Background:
Minimally invasive surgery (MIS) employs laparoscopic and endoscopic systems to achieve reduced patient morbidity, accelerated convalescence, and lower perioperative complication rates [1]. However, laparoscopic/endoscopic imagery is frequently compromised by non-Lambertian specularities that are intense, direction-sensitive reflections arising from proximal coaxial illumination, hydrated smooth mucosal surfaces, and limited textural variation [2]. These highlights saturate sensor pixels, occluding subsurface anatomical structures and introducing high-frequency artifacts that perturb both surgeon perception and automated image-analysis pipelines [3,4].
Clinically, such photometric distortions distract operator focus and degrade the accuracy of instrument localization. From a computational perspective, specular occlusions undermine the performance of segmentation networks, feature-tracking algorithms, and monocular depth estimators. Moreover, analogous artifacts impair colposcopic lesion delineation, reduce polyp-detection sensitivity in colonoscopy, and compromise laryngeal tissue classification [5]. Therefore, to enable reliable learning-based monocular depth reconstruction with temporal coherence, it is imperative to develop robust specularity detection and removal techniques that preserve genuine chromatic and structural tissue information.
Aim:
- Use explainable AI techniques to detect and highlight non-Lambertian specular reflections in surgical images by generating adaptive binary masks that are easy to interpret across varying scenes.
- Test and compare ways to recover the appearance of tissues that were covered or distorted by glare, while keeping the color and texture realistic.
- Combine the cleaned image sequences into a depth estimation pipeline and ensure that the predicted depth remains stable from frame to frame.
- Build a set of evaluation tools, both visual and numerical, to show how glare removal helps in seeing depth more clearly and accurately in MIS procedures.
What we offer:
- Video dataset with 25 anonymized endoscopic video clips (variable lengths, 30 fps) as well as laparoscopy video clips.

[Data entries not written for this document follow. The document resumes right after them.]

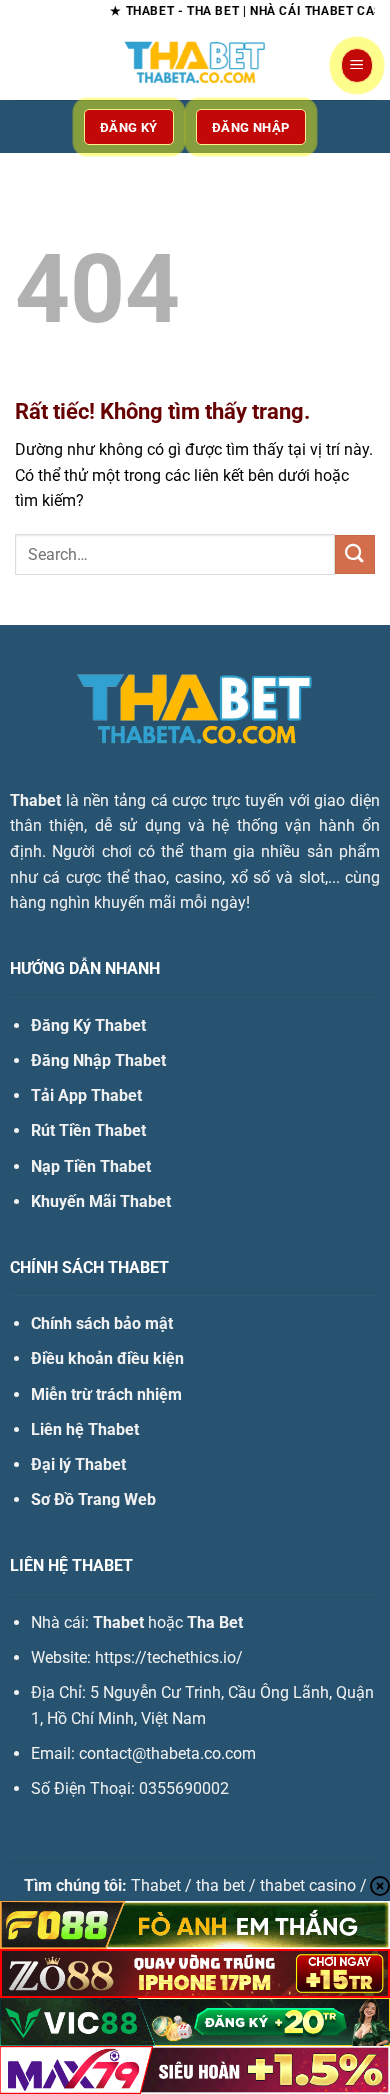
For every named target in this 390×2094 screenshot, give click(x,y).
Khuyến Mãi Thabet (101, 1201)
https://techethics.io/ (169, 1657)
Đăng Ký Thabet (88, 1025)
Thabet (35, 800)
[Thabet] (195, 65)
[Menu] (357, 65)
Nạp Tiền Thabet (91, 1166)
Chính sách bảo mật (102, 1323)
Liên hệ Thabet (85, 1429)
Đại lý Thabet (78, 1464)
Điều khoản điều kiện (107, 1358)
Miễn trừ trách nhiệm (106, 1394)
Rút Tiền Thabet (88, 1130)
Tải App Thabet (86, 1095)
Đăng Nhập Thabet (98, 1060)
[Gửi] (355, 554)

- Starter PyTorch/TensorFlow codebase.
- Expert guidance in leveraging Explainable AI.
What we look for:
A student
- Comfortable with writing and debugging code in Python, having familiarity with PyTorch/TensorFlow or eagerness to adopt it.
- Having an interest in convolutional neural networks, image filtering, and saliency concepts.
- Initiative to troubleshoot challenges independently and drive the project forward.
If you're a student and are interested in finding out more about this assignment, please send an email to m.khan@utwente.nl or m.m.rocha@utwente.nl
References:
[1] Luo, X.; Mori, K.; Peters, T.M. Advanced endoscopic navigation: Surgical big data, methodology, and applications. Annu. Rev. Biomed. Eng. 2018, 20, 221–251.
[2] Fengze, L.; et al. A comprehensive survey of specularity detection: state-of-the-art techniques and breakthroughs, Artificial Intelligence Review 2025, 58, 1-53.
[3] Sdiri, B.; Beghdadi, A.; Cheikh, F.A.; Pedersen, M.; Elle, O.J. An adaptive contrast enhancement method for stereo endoscopic images combining binocular just noticeable difference model and depth information. Electron. Imaging 2016, 28, 1–7.
[4] Artusi, A.; Banterle, F.; Chetverikov, D. A Survey of Specularity Removal Methods. Comput. Graph. Forum 2011, 30, 2208–2230.
[5] Kacmaz, R.N.; Yilmaz, B.; Aydin, Z. Effect of interpolation on specular reflections in texture-based automatic colonic polyp detection. Int. J. Imaging Syst. Technol. 2021, 31, 327–335.